The state’s prison system has 15,000 inmates who have tested positive for hepatitis C and have a detectable level of virus in their bodies. The state has treated 315 patients with advanced-stage disease with the new drugs at a cost of $85,000 to $95,000 per inmate, said Joyce Hayhoe, director of communications and legislation for the California Correctional Health Services. A substantial proportion (16%) of all newly reported chronic hepatitis C cases in California were reported from state prisons, according to the 2013 state report on hepatitis.
The new drugs are costly, Hayhoe said, “but they’re more cost-effective than an inmate who develops liver cancer because of hepatitis C or dies, because end-of-life treatment is very expensive.”
Sheikh said Medi-Cal has been paying for Sovaldi and another new medication, Harvoni, for his patients in the central San Joaquin Valley, but only as long as they meet certain criteria, such as advanced liver disease. Patients with complications — skin and kidney problems — can make a case for drug approval, he said.
It can take years for symptoms of hepatitis C to lead to diagnosis and treatment. Sheikh said the optimum would be to treat more patients earlier with the new drugs. “This should be every physician’s aim to make the people get rid of hepatitis C and we should not reach the point where the patient has already lost major liver function,” he said. “We should not wait for that time.”
Cost is an issue, however, Sheikh acknowledged. With the $300 million, only so many patients can be treated and some of funds might be better spent on prevention. A new, rapid antibody test can diagnose hepatitis C in 20 minutes in an outpatient clinic, he said. The test costs about $50. People with hepatitis C may have no symptoms but can spread the virus to others.
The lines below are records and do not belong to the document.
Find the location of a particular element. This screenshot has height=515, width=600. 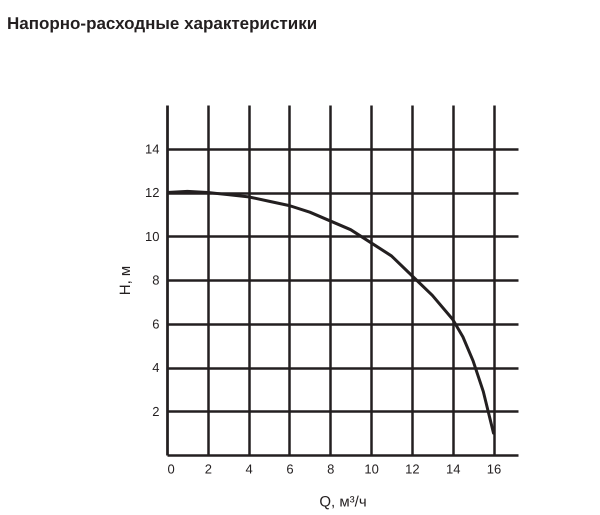

y-tick-label: 8 is located at coordinates (156, 280).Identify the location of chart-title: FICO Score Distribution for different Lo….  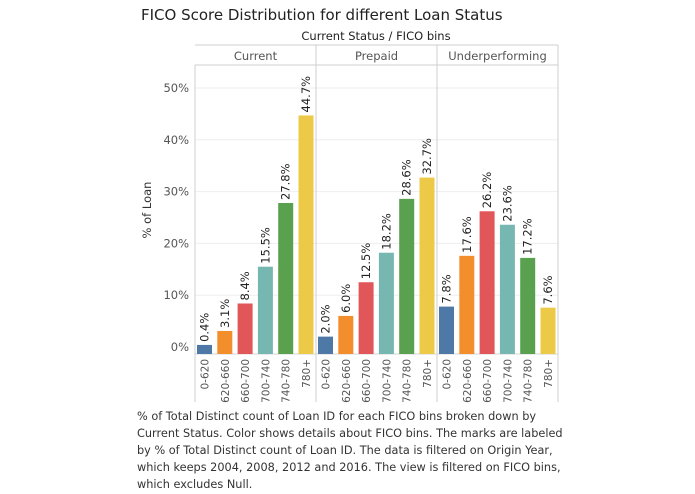
(322, 15).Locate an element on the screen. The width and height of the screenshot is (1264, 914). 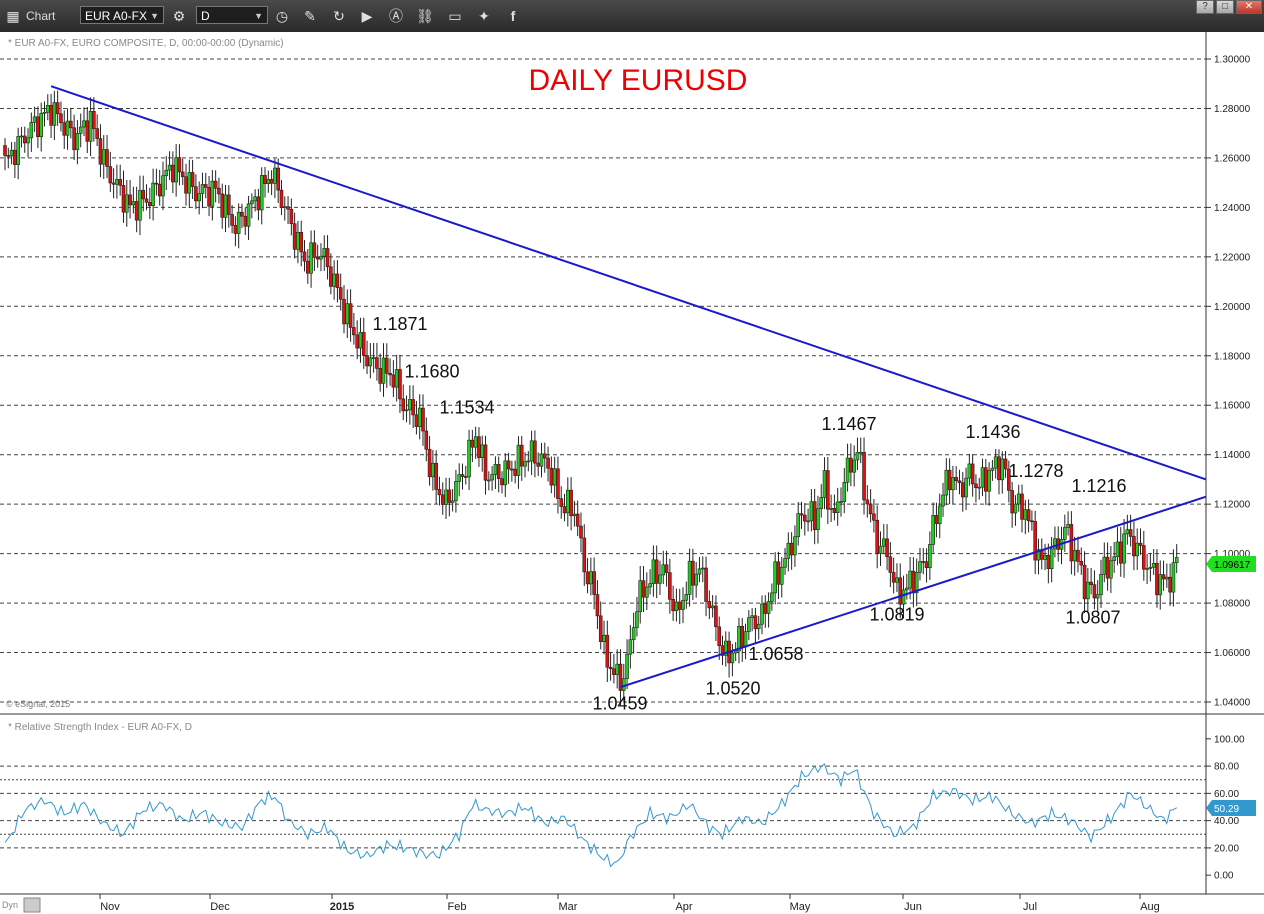
price-tick-label: 1.26000 is located at coordinates (1232, 158).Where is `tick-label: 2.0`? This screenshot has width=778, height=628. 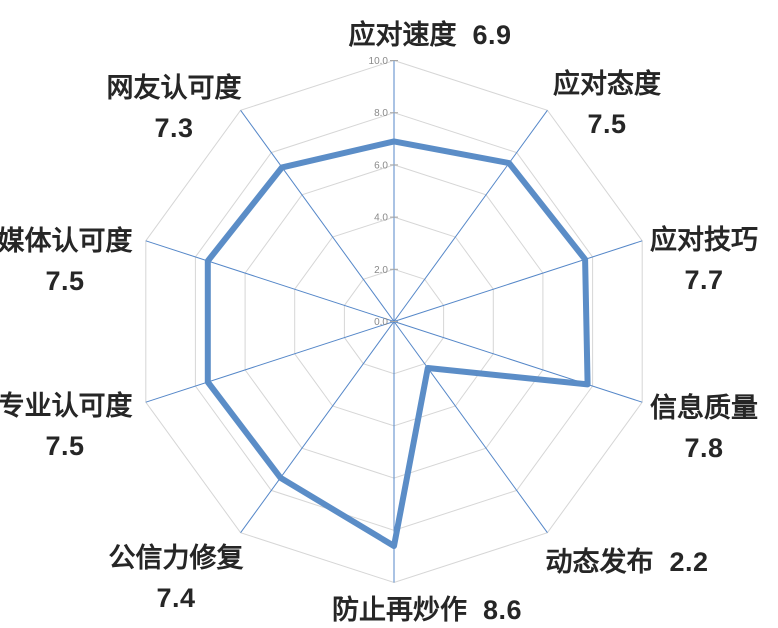
tick-label: 2.0 is located at coordinates (381, 270).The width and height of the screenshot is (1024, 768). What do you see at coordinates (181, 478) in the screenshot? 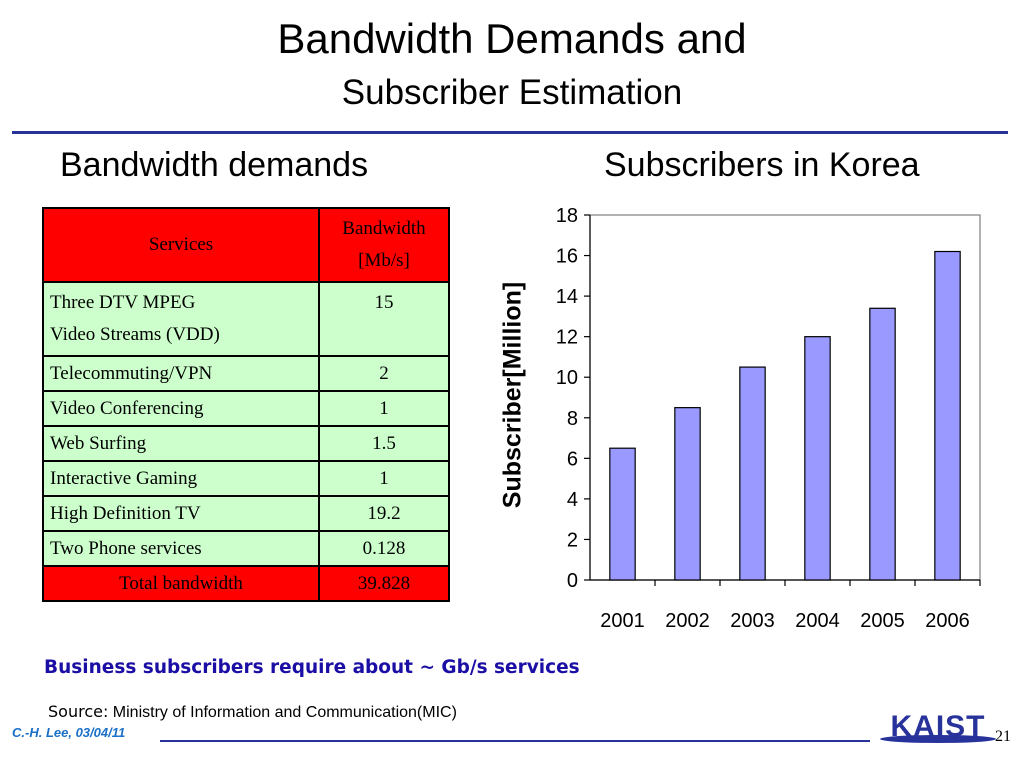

Recommendations are that Baby Boomers, people born between 1945 and 1965, be tested, Sheikh said. Risky lifestyle behaviors, such as drug use, body piercings, tattoos and multiple sexual partners were prevalent as this group came of age in the 1970s and 1980s, he said.
According to the state, 57% of reported chronic hepatitis C cases in California in 2011 were among those 45-64 years of age.
Poole now suspects he was infected more than 20 years ago when he got an 8-by-10 inch tattoo of a dragon, skull and tiger inked onto his right chest. He wishes he had been tested before he began having symptoms of extreme fatigue four years ago. “It would have made the difference of those years being good years instead of those being painful memories,” he said.
By the time he was referred to Sheikh and had a diagnosis of hepatitis C, Poole said the disease had progressed and “without treatment I would probably have had about five years to live.”
Now, virus free, Poole said he’s grateful that he had access to the latest hepatitis C drugs.
Sheikh said the drugs work. “We would like to treat everybody and these drugs are designed to treat everyone,” he said. “The only problem — cost.”